Later, the film turns into a more conventional narrative of spiritual recovery, though "conventional" is a relative term for Schnabel (Basquiat, Before Night Falls), the former art world darling known for his broken crockery-encrusted paintings. Incredibly, Bauby wrote his book by blinking out letters with his one working eyelid, and the film manages to depict this process without becoming stultifyingly boring. What Amalric accomplishes with the use of a single eye is pretty amazing. It sounds hokey to say you'll come out of this movie grateful for every step you can take and word you can utter, but I'll say it anyway. Thanks to cinematographer Janusz Kaminski, the film is also ravishingly beautiful to look at.

The next movie on my slate, Shi-Zheng Chen's Dark Matter made me uncomfortable in a whole different way. This low-budget ($1 million) film starring Meryl Streep and Aidan Quinn is stuck in distribution limbo because of its subject matter, which involves a foreign student on an American campus committing an act of horrific violence. The film is extremely stylish, smartly-paced and well-acted -- so whence my discomfort? Well, it's not just that the narrative is profoundly sympathetic to anti-hero Liu Xing (Liu Ye), an earnest astrophysicist who gets screwed over by his self-regarding professor (Quinn) -- though this sympathy no doubt explains why a bidding war for the film evaporated after the Virginia Tech shootings. No, it's more that the presentation of the Chinese students – as graspingly materialistic math nerds – seems like an uncomfortable stereotype.

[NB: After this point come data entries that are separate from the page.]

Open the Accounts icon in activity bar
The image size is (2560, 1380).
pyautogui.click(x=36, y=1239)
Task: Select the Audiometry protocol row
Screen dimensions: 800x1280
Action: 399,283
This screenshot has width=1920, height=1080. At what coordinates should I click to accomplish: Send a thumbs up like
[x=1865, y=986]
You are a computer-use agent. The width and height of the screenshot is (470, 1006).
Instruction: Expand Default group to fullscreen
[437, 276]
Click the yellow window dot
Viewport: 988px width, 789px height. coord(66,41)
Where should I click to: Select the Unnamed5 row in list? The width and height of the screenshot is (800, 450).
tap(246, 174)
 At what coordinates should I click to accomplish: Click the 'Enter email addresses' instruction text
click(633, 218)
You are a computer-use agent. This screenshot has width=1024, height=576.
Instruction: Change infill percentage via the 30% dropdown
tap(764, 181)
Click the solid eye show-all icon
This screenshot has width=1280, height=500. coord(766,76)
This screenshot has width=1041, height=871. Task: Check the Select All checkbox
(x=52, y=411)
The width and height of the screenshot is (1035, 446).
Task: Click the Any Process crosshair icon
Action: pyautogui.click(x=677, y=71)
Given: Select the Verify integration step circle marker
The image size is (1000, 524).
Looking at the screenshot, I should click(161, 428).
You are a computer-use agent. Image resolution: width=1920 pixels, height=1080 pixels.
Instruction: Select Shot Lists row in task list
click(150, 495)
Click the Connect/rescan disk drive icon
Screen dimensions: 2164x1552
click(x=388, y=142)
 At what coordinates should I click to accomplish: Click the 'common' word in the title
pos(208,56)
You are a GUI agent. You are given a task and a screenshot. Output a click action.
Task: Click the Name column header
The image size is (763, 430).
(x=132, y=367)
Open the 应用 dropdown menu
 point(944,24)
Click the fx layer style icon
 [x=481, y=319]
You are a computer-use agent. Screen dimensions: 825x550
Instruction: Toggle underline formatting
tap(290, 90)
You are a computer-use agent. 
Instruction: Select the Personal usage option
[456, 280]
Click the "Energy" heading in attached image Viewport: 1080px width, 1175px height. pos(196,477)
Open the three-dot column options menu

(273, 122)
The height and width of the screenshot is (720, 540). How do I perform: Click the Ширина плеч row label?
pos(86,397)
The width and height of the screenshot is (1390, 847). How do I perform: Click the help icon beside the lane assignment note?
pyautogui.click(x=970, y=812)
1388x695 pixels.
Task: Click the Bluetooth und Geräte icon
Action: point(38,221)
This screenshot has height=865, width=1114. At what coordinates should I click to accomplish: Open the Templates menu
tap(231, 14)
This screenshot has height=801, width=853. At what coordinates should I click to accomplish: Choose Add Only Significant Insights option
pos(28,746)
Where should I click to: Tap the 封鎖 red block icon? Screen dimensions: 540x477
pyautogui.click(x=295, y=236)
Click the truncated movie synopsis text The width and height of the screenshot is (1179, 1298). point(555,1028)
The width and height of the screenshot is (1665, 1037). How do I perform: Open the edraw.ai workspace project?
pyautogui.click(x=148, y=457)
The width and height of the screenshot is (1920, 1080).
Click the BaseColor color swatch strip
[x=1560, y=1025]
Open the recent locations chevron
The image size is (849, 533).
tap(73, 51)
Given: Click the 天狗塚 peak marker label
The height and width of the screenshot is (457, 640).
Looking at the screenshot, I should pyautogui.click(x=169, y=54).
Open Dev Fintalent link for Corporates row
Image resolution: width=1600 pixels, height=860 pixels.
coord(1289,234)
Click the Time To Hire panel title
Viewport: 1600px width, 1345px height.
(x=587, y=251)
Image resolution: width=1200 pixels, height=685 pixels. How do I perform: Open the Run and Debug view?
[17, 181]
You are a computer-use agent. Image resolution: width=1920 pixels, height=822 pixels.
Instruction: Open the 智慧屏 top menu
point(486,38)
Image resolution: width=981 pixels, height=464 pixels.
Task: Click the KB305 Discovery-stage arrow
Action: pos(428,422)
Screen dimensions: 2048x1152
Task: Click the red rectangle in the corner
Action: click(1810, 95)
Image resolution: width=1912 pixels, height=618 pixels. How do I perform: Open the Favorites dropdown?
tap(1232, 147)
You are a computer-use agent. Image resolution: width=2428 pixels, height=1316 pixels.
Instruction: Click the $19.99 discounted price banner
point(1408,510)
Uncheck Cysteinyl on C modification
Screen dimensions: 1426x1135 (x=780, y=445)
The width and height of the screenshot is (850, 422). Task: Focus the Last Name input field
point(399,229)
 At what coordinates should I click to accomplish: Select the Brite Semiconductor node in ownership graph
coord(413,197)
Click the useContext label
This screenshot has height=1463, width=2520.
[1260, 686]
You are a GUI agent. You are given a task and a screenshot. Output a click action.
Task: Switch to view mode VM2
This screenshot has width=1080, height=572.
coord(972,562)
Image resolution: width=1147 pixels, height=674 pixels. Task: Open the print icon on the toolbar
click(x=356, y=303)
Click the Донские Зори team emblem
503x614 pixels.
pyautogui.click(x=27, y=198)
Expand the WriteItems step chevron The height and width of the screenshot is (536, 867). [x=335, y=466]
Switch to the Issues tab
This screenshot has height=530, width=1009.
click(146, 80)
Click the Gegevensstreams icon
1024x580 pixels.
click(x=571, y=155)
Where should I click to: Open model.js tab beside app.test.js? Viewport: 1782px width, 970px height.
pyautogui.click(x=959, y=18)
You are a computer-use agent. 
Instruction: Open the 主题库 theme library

In one scene, Liu and his friends attend a Bible study meeting, descending like buzzards on the snack table before they're supposed to, then admitting they're there only because the church offers Chinese students rides and free furniture. The scene is good for a laugh, but it seems like a cheap one at the expense of hardworking Chinese students everywhere.

In the post-screening Q&A, Quinn reported that China's Film Censorship Board has responded very positively to the movie, which initially made me think, "Huh?" Then I realized this made perfect sense: after all, the movie depicts an upright, brilliant Chinese student slowly driven crazy by the superficial, cutthroat nature of American society. Judging by the very positive audience reaction, though, nobody else seems to have shared my uneasiness, so hey, rent it on Netflix and judge for yourself. Which reminds me: Ted Sarandos of Netflix is receiving a well-deserved Trailblazer award at this year's festival for his contribution to getting more indie films in front of more eyeballs. Hip hip hurray.

I also saw Brett Morgen's very interesting documentary Chicago 10 this evening – but I'm going to save discussion for that until tomorrow's blog, which will be dedicated to documentary films.